New turkey zones, lim its – Wildlife and Parks has changed from four to six wild turkey management units in Kansas. Four birds will be allowed this fall in units 2, 3, 5 and 6. That includes more of central Kansas than in previous seasons.
Senior hunting and fishing licenses – Beginning Jan. 1, Kansans 65 to 74 will be required to purchase fishing and hunting licenses after being exempt for several decades. The change is largely being made to qualify Wildlife and Parks for more federal funding.
Tymeson expects those of that age to be able to buy regular hunting and fishing licenses at half-price, which is about $9, or buy a lifetime combination hunting and fishing license for about $40.
Celebrity charged — Several wildlife-related charges were filed Thursday against William “Spook” Spann, according to records from U.S. District Court in Kansas City, Kan.
Spann, from Tennessee, is charged with illegally transporting a whitetail deer from Kansas to Tennessee in November 2007, knowing the buck was taken in violation of Kansas hunting regulations. The indictment refers to one regulation as having “a valid big game permit required to take big game within the state.”
In 2007, Spann shot a non-typical whitetail buck that grossed about 230 and netted about 224 Pope & Young inches in Stafford County.

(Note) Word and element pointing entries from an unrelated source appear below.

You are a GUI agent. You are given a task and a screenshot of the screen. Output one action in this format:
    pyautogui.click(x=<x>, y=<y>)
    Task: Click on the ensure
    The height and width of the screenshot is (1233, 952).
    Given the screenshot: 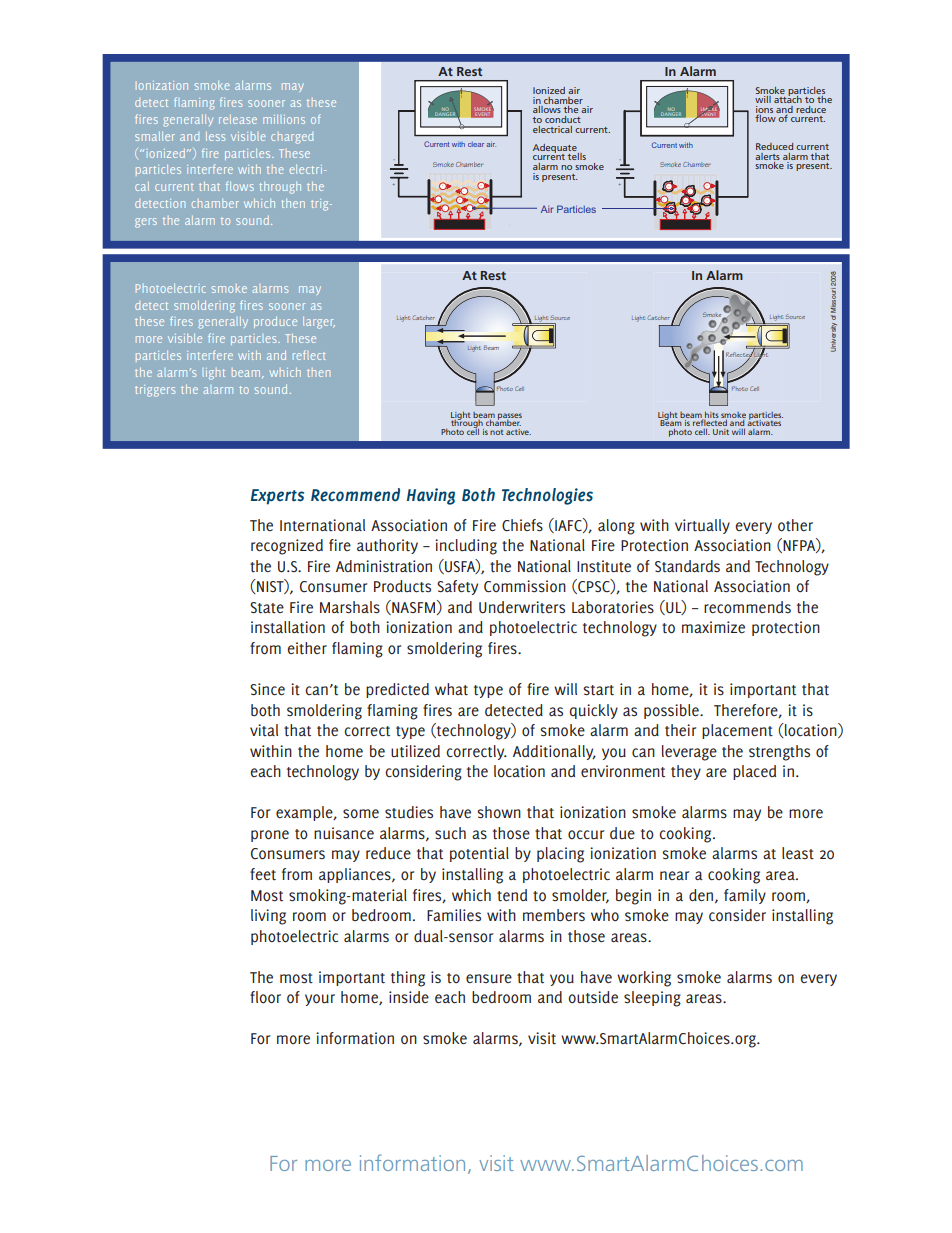 What is the action you would take?
    pyautogui.click(x=489, y=978)
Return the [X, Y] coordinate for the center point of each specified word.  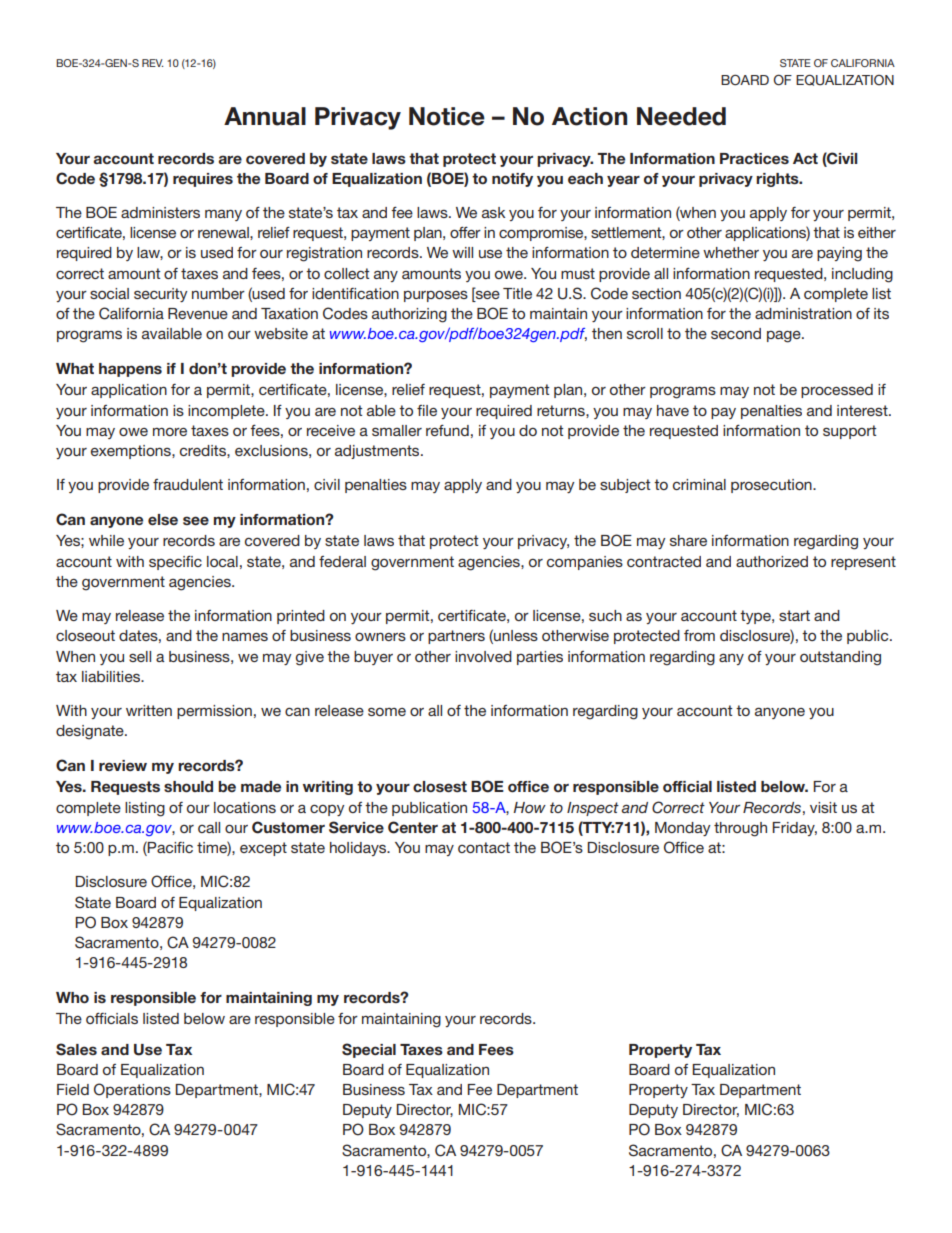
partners [456, 637]
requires [203, 180]
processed [837, 391]
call [209, 827]
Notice [447, 116]
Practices [754, 158]
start [794, 615]
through [740, 829]
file [427, 410]
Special [369, 1050]
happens [130, 370]
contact [484, 847]
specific [175, 563]
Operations [132, 1090]
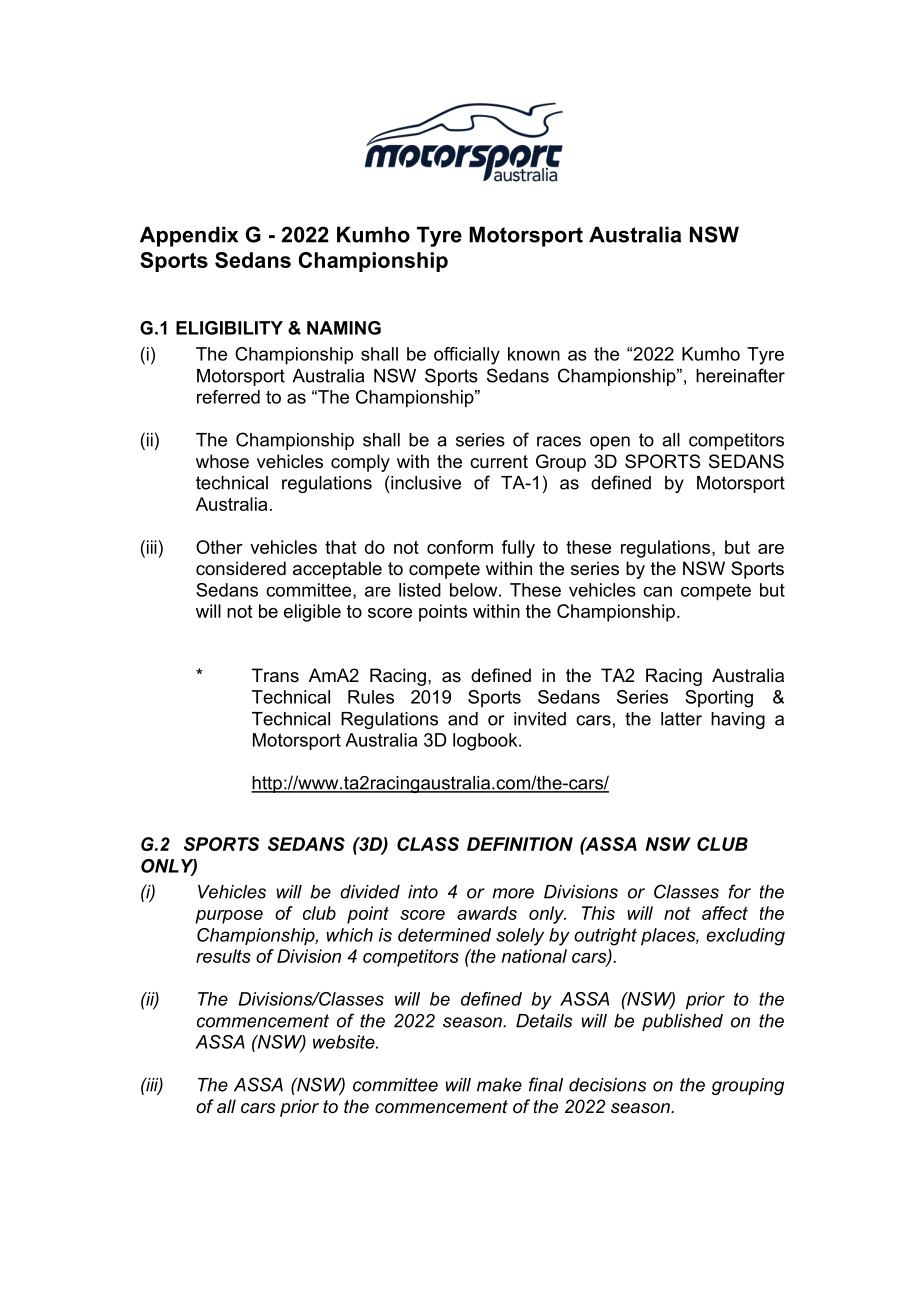 The height and width of the screenshot is (1308, 924). I want to click on awards, so click(487, 913).
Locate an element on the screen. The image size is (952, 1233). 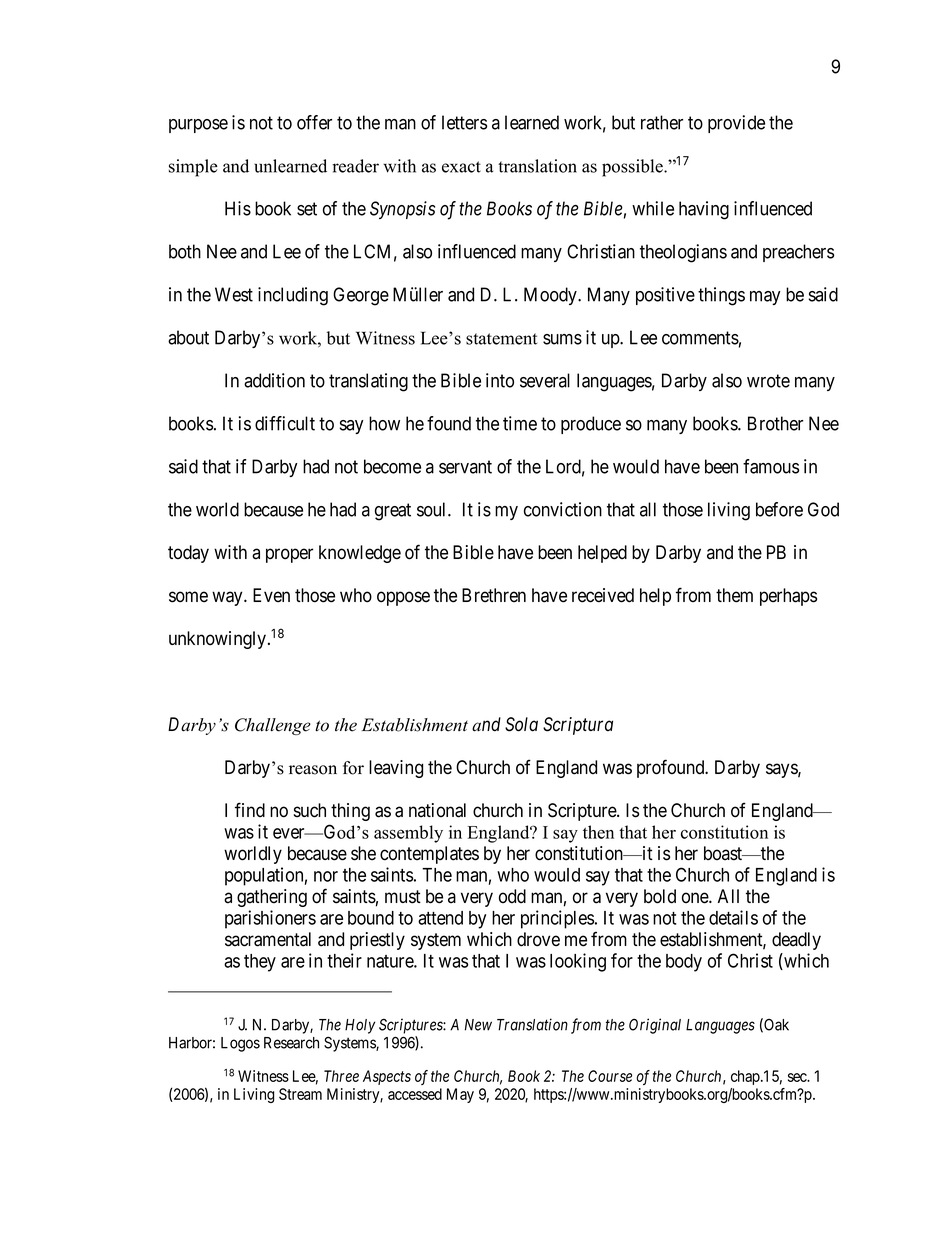
Brethren is located at coordinates (494, 595).
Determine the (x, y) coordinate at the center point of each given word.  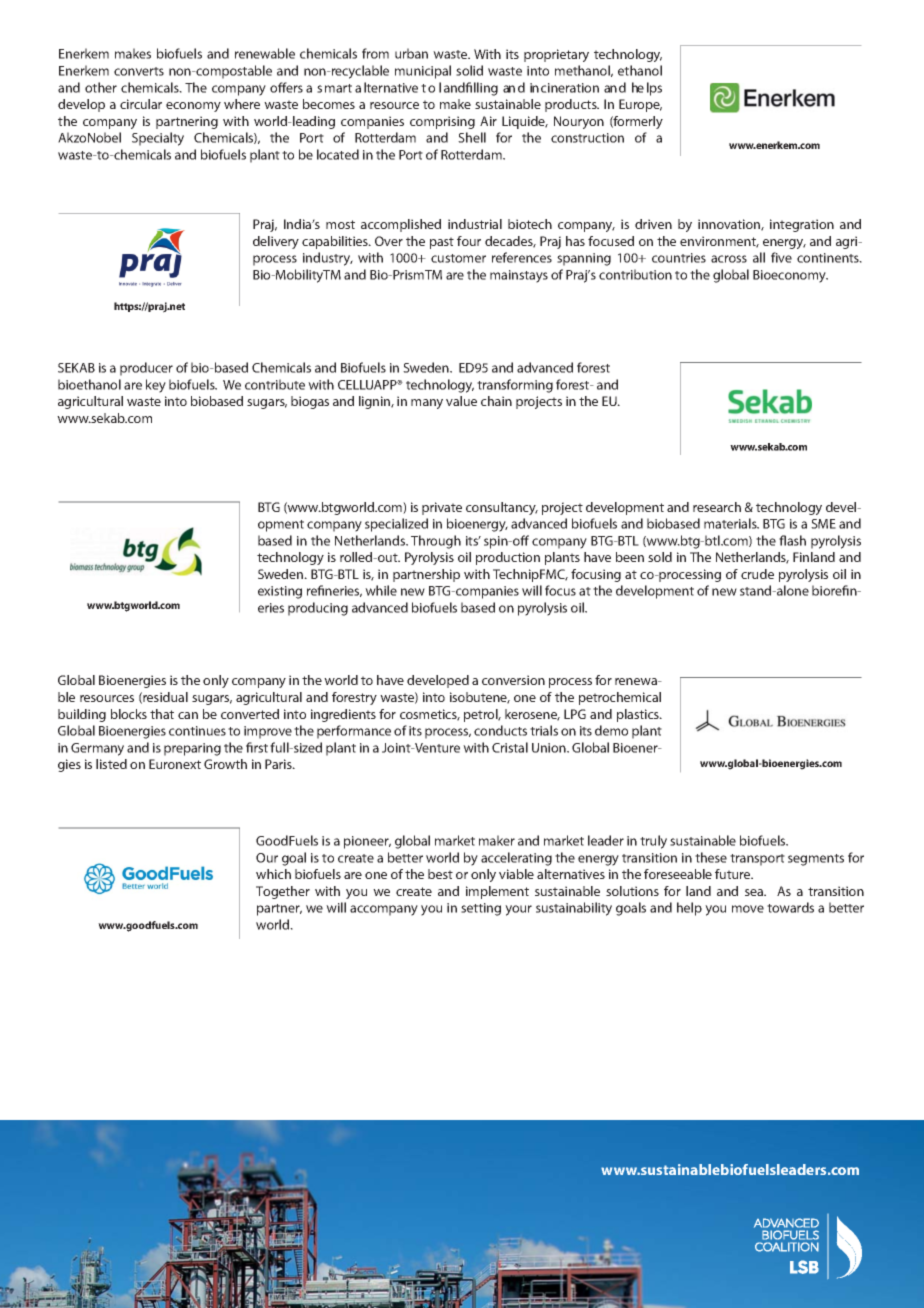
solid (469, 70)
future (734, 874)
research (717, 507)
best (440, 874)
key (156, 386)
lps (654, 89)
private (442, 508)
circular (141, 104)
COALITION (787, 1247)
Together (283, 892)
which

The deer was shot with archery equipment, during the state’s archery season.
At the time, it was believed to be the largest whitetail buck shot on video. The hunt gained Spann considerable media attention. He’s also had scores of other hunts documented and appeared at many hunting-related shows.
The case involves the U.S. Fish and Wildlife Service and wildlife officials from Tennessee and Kansas.